Si anak ini meski saat ini sudah menamatkan SMP di kota namun karena status domisilinya di kabupaten, rasa khawatir tidak bisa masuk SMA Favorit kian berkecamuk. Jalan satu-satunya mengakhiri hidupnya dengan cara tragis. Namun, di lain cerita ternyata si anak berasal dari keluarga "broken home" akibat perceraian orang tuanya. Mungkin inilah alasan lain dia nekat gantung diri.
Hidup terpisah dari orang tuanya demi bisa bersekolah di sekolah favorit, sementara orang tuanya terlalu sibuk dengan pekerjaannya hingga kasih sayang yang didapatkan kurang. Barangkali itulah yang dirasakan si anak.
Memang, tidak bisa dipungkiri ketika seorang wanita dengan terpaksa menjadi "single parent", dia harus bekerja keras demi menghidupi anak-anaknya. Seluruh waktu yang dimilikinya harus dibagi rata untuk bekerja dan mengurus anak-anaknya. Bahkan untuk dirinya sendiri pun tidak dipedulikan. Inilah yang kadang menimbulkan gejolak emosional bila tidak dihadapi dengan iman dan taqwa.

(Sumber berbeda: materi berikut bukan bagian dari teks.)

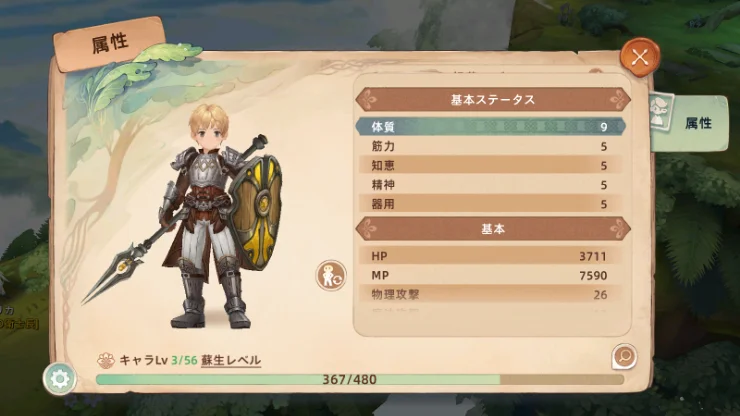Open the 蘇生レベル link
Screen dimensions: 740x416
pyautogui.click(x=231, y=360)
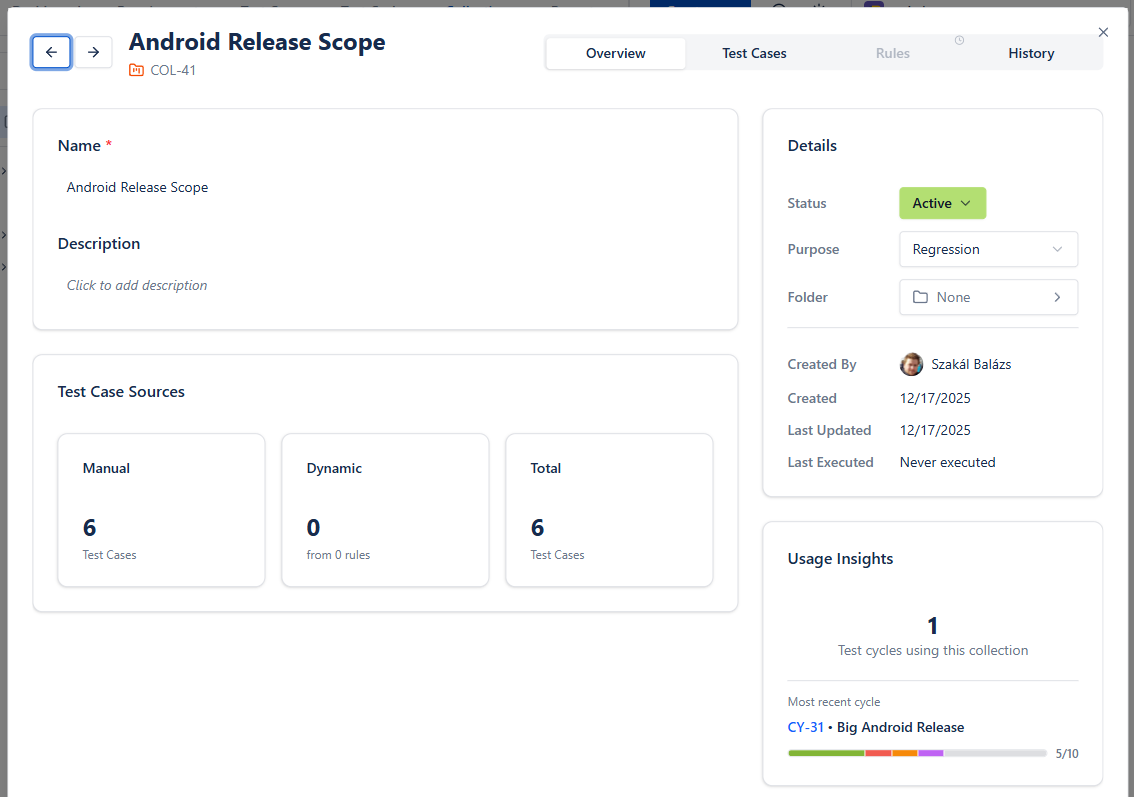Select the Overview tab
The width and height of the screenshot is (1134, 797).
click(x=615, y=53)
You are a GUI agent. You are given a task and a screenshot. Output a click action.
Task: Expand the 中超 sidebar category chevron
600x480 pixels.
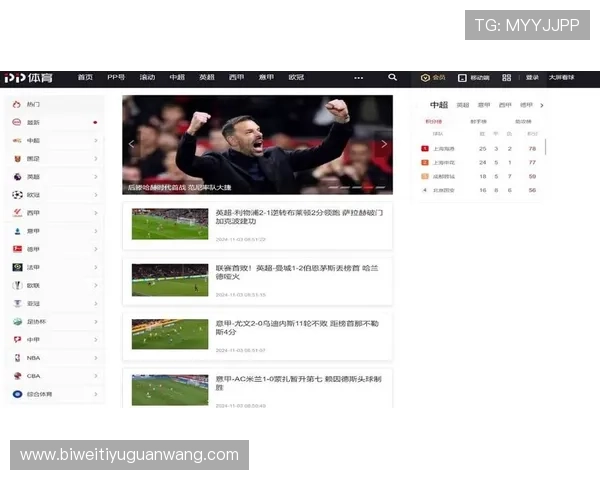96,141
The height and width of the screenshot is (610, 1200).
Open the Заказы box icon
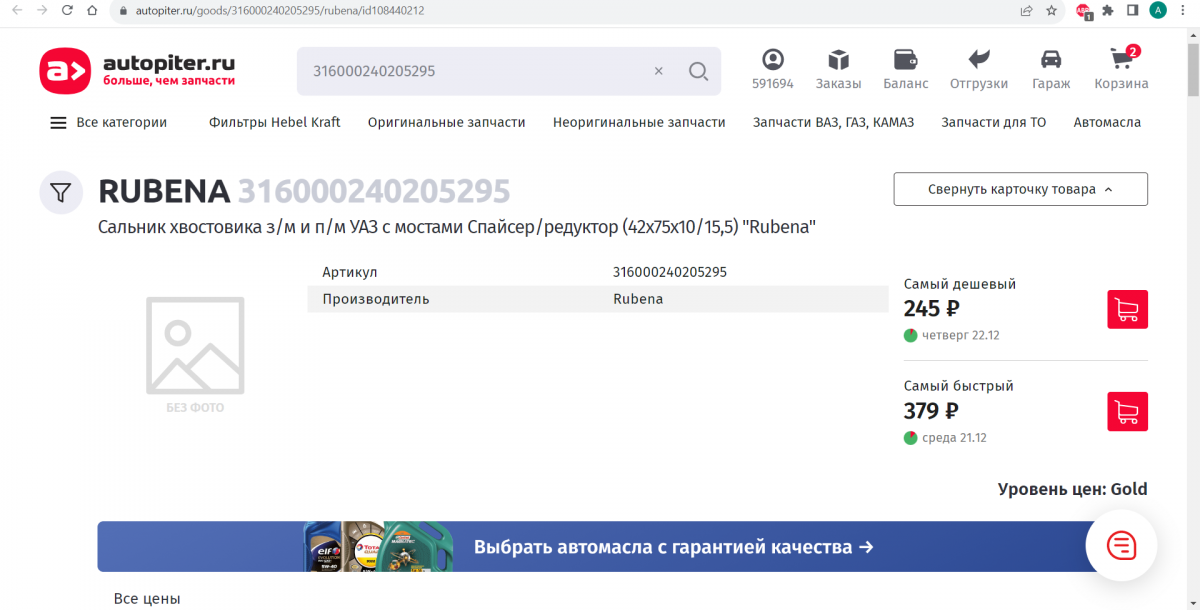838,60

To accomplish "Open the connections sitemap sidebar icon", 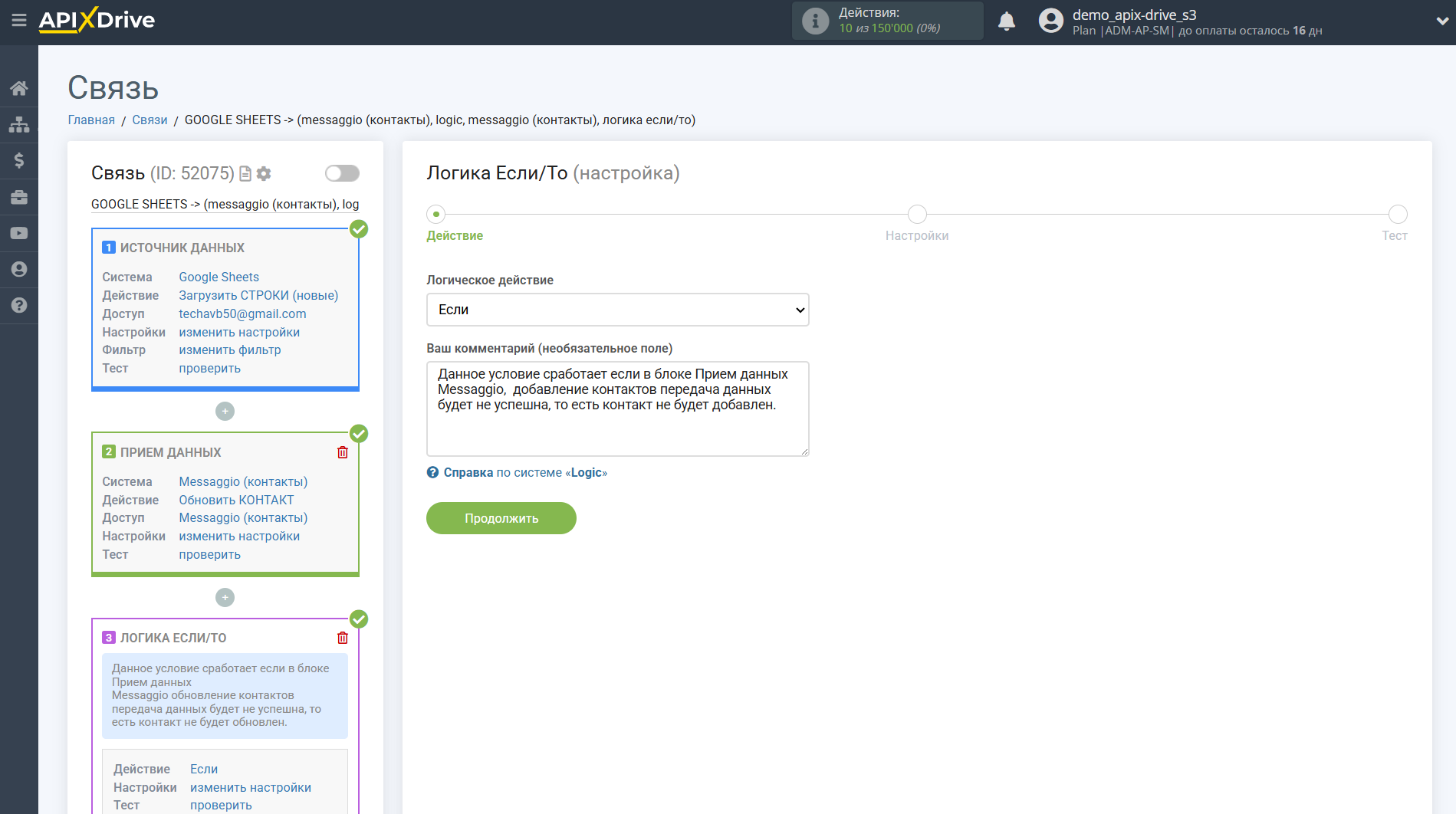I will point(19,124).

Tidak mudah menjadi seorang ibu yang baik. Kadang emosional itu tiba-tiba saja hadir tanpa kita sadari. Ketika melihat teman anak kita selalu berprestasi, sementara anak sendiri prestasinya landai-landai saja, amarah itu muncul dengan sendirinya. Kita memaksa anak harus berprestasi, anak harus bisa ini itu.
Padahal Allah menciptakan manusia dengan kemampuan yang berbeda. Si A pandai dalam hal akademik, si B pandai bermain musik, si C pandai membuat ketrampilan. Tentunya si A tidak bisa disamakan dengan si B atau si C dalam hal prestasi akademik.
Andai saja seorang ibu sadar akan kemampuan anak, mungkin si anak tidak merasa terpaksa untuk mengerjakan sesuatu, termasuk memilih sekolah. Inilah yang seharusnya dilakukan seorang ibu menghadapi anak-anaknya, karena anak itu hebat.
Coba bayangkan, mereka harus mempelajari bahkan menguasai berbagai mata pelajaran. Sementara sang guru pun belum tentu mampu menguasai semua mata pelajaran yang diajarkan di sekolah, karena tiap-tiap pelajaran di sekolah bisa jadi gurunya berbeda-beda. Inilah hebatnya anak.
Baik anak yang masih ditunggui kedua orang tuanya maupun anak akibat korban perceraian, pasti butuh kasih sayang yang tulus dari orang tuanya. Contoh kasus diatas bisa jadi akibat korban perceraian dan faktor ambisi. Namun tidak menutup kemungkinan kasus-kasus serupa juga menimpa anak-anak yang masih memiliki orang tua lengkap.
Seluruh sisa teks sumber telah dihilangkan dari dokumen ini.